On June 28, the U.S. Supreme Court overruled what was known as the Chevron doctrine, which gave deference to federal agencies when interpreting statutes.

It’s demise is unlikely to result in the dramatic curtailment of agency power that some had desired and some had feared, said Ronald Levin, the William R. Orthwein Distinguished Professor of Law and noted expert on administrative law at Washington University in St. Louis.

Chevron’s abandonment was not a big surprise, Levin noted in a recent CNN opinion piece. “It had long been foreshadowed by full-throated condemnations from Justice Neil Gorsuch and Justice Clarence Thomas, along with many academic critics of the administrative agencies,” he wrote.

“When compared with those critiques, however, Chief Justice John Roberts’ majority opinion was relatively restrained,” Levin wrote. “It did not endorse the broad theories that Gorsuch and Thomas advanced in concurring opinions, such as the thesis that Chevron violated the constitutional duties of the judiciary. Moreover, Roberts acknowledged that Congress often delegates authority to an administrative agency, and when it does so, courts must uphold reasonable interpretations that agencies make within the limits of that authority.”

The real significance of the case, Loper Bright Enterprises v. Raimondo, derives from the fact that statutes are often ambiguous as to whether the question at issue in a given case does lie within the agency’s authority, Levin wrote.

“The gist of Chevron,” Levin continued, “was that, in the face of such ambiguity, a reviewing court should presume that Congress would probably prefer for the agency, not the court, to resolve the uncertainty in some reasonable fashion. As Justice Elena Kagan’s dissenting opinion in Loper Bright explained, there were straightforward reasons for making that assumption. Those reasons included the agency’s technical expertise, its experience in administering the underlying regulatory program, and its accountability to the political process.”

Loper Bright, however, has abandoned that presumption.

“The court’s decision to overrule Chevron reflects a questionable level of judicial self-confidence, as well as a skeptical attitude toward the regulatory process. That skepticism is a hallmark of the current conservative majority, but most judges in earlier generations did not share it,” he wrote.

Despite that, the significance of the decision in the case should not be overstated, Levin wrote.

“Judicial review standards have always embodied flexibility, and future judges will have a fair amount of latitude to apply judicial deference concepts as they see fit, just as judges have done in the past,” he wrote.
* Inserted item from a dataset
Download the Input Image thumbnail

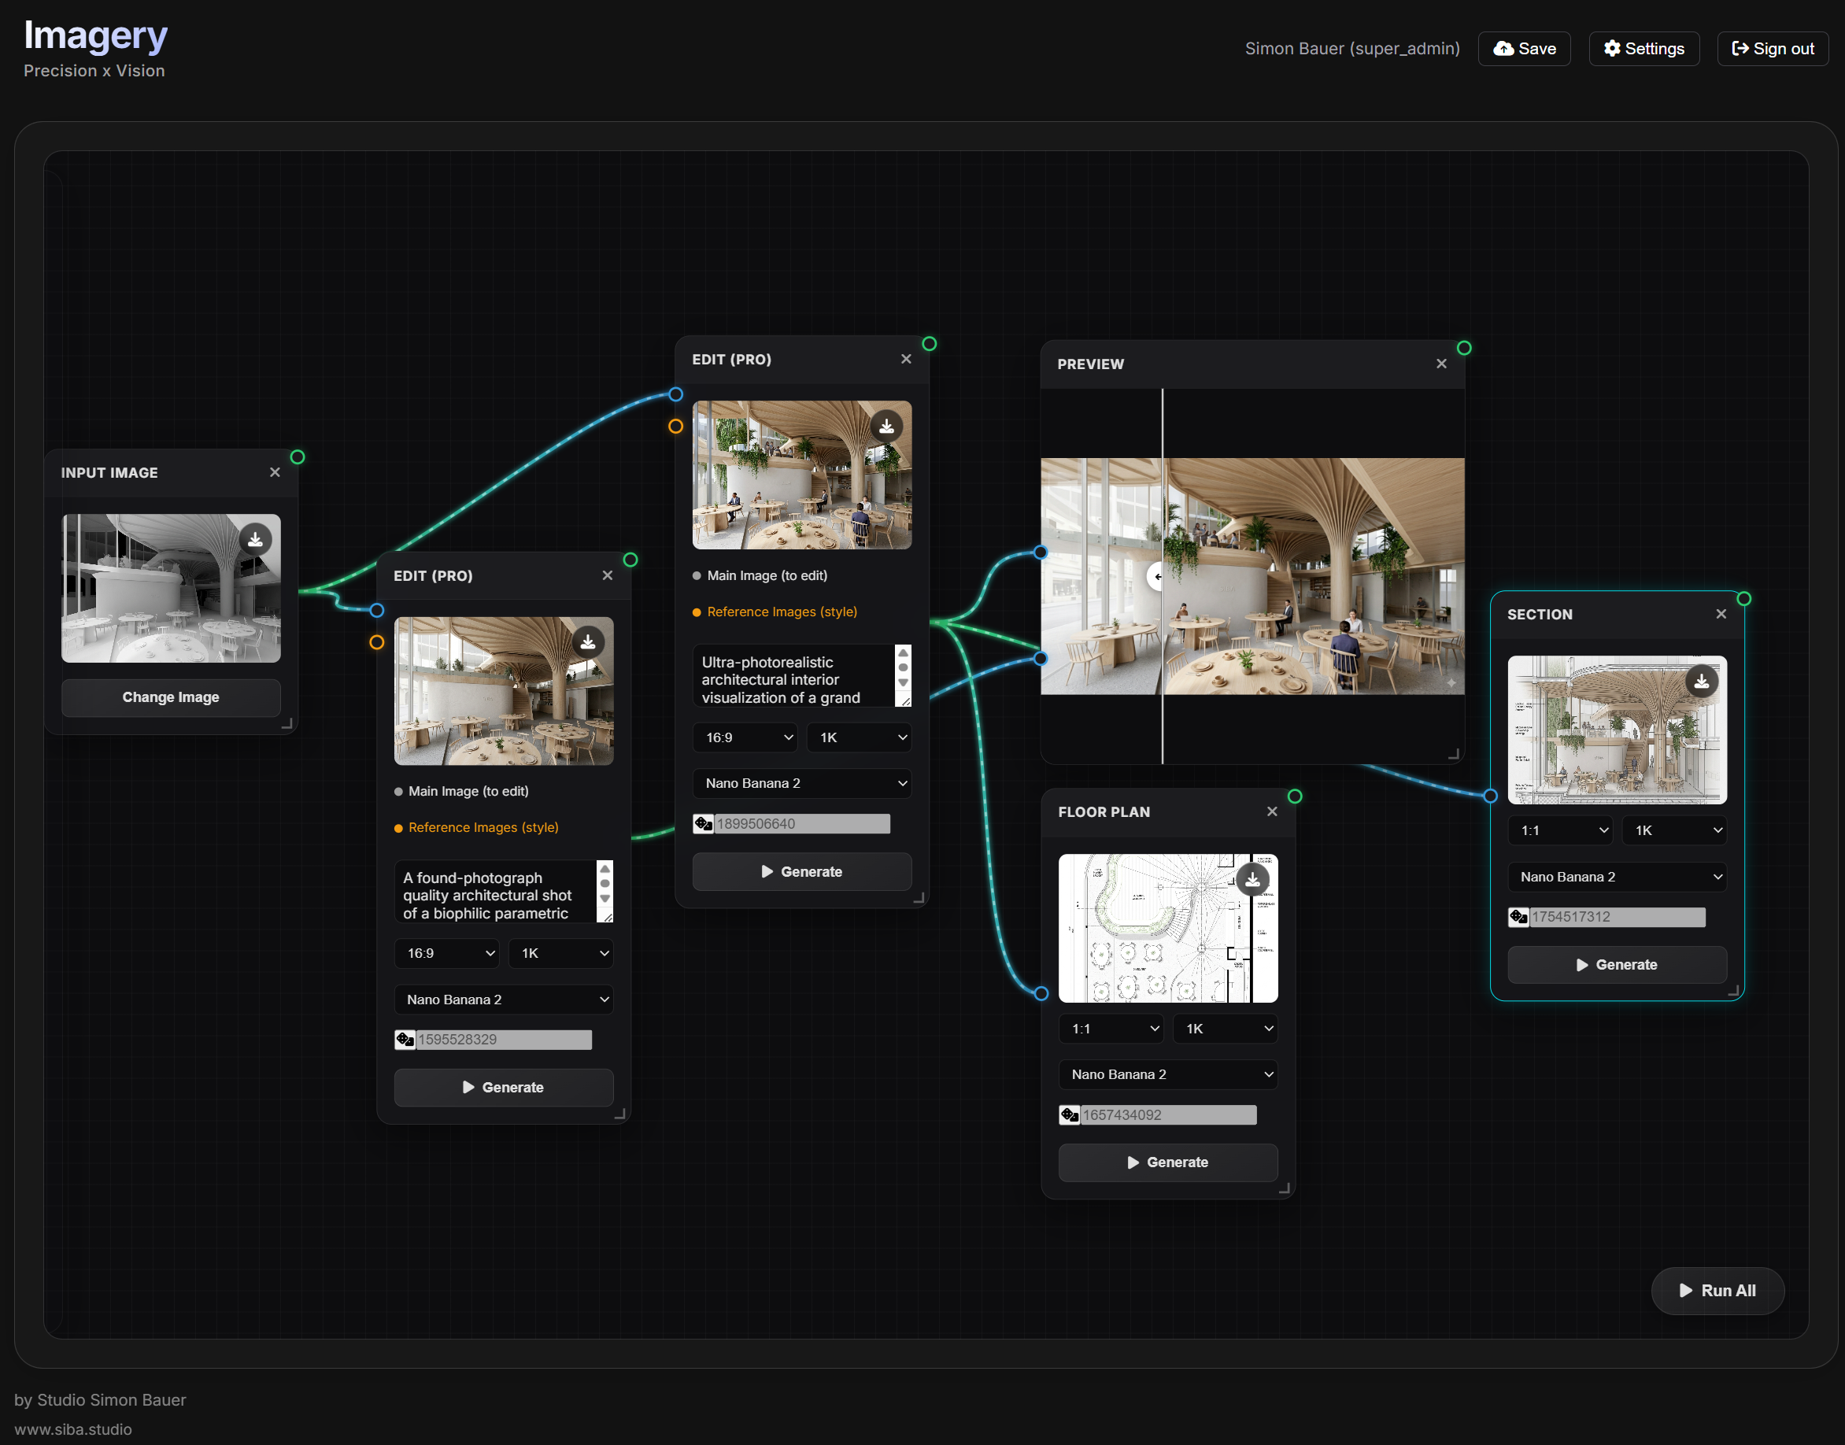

“To the extent that doctrinal rules do make a difference, however, the result of the court’s decision will be that judicial interpretations in regulatory cases will be less insightful, less predictable and more dependent on the preferences of lifetime-appointed federal judges who are in no way accountable to the electorate. Loper Bright may not be an occasion for alarm, but it is an occasion for regret that administrative law has lost something valuable.”